Senate Republicans to introduce contact tracing privacy bill

U.S. Sens. Roger Wicker (R-Miss.) and John Thune (R-S.D.) say they will file the COVID-19 Consumer Data Protection Act. The bill “would provide all Americans with more transparency, choice, and control over the collection and use of their personal health, geolocation, and proximity data,” according to a press release. Joining in crafting the legislation are Sens. Jerry Moran (R-Kan.) and Marsha Blackburn (R-Tenn.)

The legislation would tighten up requirements for companies seeking to help health agencies with contact tracing efforts, in which federal or state health officials would interview people who have become infected with coronavirus and then trace each person who has come into contact with that person while they were contagious. The idea is to stop the spread of the virus by having people who have had contact with an infected person monitor themselves for symptoms and self-isolate for at least 14 days.

Contact tracing is being pursued aggressively in several states being hit hard by coronavirus, including California, Massachusetts, and New York, according to the health news site STAT. These contact tracing efforts currently underway are time-consuming and relatively low-tech, involving health officials calling individuals and then checking back in with them periodically.

Some companies, like Apple and Google, have offered software that would allow Android and iOS devices to communicate with each other, to aid in contact tracing efforts. These efforts are seen as laying the groundwork for contact tracing apps on people’s phones that would alert them when their phone came within six feet of a person who reported being infected with coronavirus.
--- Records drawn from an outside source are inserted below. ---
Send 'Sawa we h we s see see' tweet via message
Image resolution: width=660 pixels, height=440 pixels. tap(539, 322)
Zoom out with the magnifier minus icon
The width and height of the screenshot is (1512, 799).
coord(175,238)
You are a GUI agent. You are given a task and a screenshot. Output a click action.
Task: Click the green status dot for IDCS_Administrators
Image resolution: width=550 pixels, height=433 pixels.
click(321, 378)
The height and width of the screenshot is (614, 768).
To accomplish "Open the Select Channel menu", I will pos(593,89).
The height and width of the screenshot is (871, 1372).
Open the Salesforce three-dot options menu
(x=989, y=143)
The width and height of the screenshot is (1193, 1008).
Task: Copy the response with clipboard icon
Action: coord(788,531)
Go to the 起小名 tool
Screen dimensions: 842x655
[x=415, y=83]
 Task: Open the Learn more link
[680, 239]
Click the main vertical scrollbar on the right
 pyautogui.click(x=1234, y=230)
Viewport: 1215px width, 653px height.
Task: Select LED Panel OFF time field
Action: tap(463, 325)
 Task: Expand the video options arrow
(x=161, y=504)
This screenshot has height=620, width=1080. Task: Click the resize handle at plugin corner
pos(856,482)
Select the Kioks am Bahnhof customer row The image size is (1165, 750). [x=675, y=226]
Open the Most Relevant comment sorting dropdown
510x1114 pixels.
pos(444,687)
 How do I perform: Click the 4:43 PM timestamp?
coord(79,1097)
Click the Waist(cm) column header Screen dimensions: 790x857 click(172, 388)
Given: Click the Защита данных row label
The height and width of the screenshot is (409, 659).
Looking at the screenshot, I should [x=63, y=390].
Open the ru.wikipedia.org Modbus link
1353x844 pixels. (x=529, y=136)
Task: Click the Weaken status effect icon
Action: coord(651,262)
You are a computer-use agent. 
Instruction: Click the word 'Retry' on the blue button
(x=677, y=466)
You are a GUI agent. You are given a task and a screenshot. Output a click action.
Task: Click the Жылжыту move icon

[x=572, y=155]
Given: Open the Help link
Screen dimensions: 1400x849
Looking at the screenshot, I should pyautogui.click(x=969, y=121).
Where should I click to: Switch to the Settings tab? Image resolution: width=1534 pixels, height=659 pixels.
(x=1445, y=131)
Such technology has the potential to dramatically increase the scope of contact tracing but brings with it concerns about the collection and use of an individual’s health and location information by private companies.

The proposed act would require companies under the jurisdiction of the FTC to “obtain affirmative express consent from individuals to collect, process, or transfer their personal health, geolocation, or proximity information for the purposes of tracking the spread of COVID-19.”

Companies would also have to disclose to consumers how their data will be handled, to whom it will be transferred, and how long it will be retained. Consumers could also opt out of the “collection, processing, or transfer of their personal health, geolocation, or proximity information.”

Data has great potential to help us contain the virus and limit future outbreaks, but we need to ensure that individuals’ personal information is safe from misuse. I will be introducing legislation to address this critical issue. https://t.co/QULAqSR13p

— Senator Roger Wicker (@SenatorWicker) April 30, 2020

Companies would also have to let consumers know how they are working to shield their identity from being revealed and to delete the data once it is no longer needed. In addition to the FTC, provisions of the act would be enforced by state attorneys general.

One privacy group criticized the legislation as a “privacy cure worse than the disease,” and said it fails to provide privacy protection for consumers and lacks enforcement teeth.

“…The bill gratuitously preempts the much stronger [Federal Communications Commission] privacy protections governing mobile carriers,” said Sara Collins, policy counsel at Public Knowledge, a privacy group, in a statement. “These protections have been used to ensure data on mobile phones are not shared with third parties without the user’s permission. As a final insult to consumer privacy, the bill would preempt the states from adopting or enforcing any stricter privacy protections in the absence of strong federal protections at the FTC.”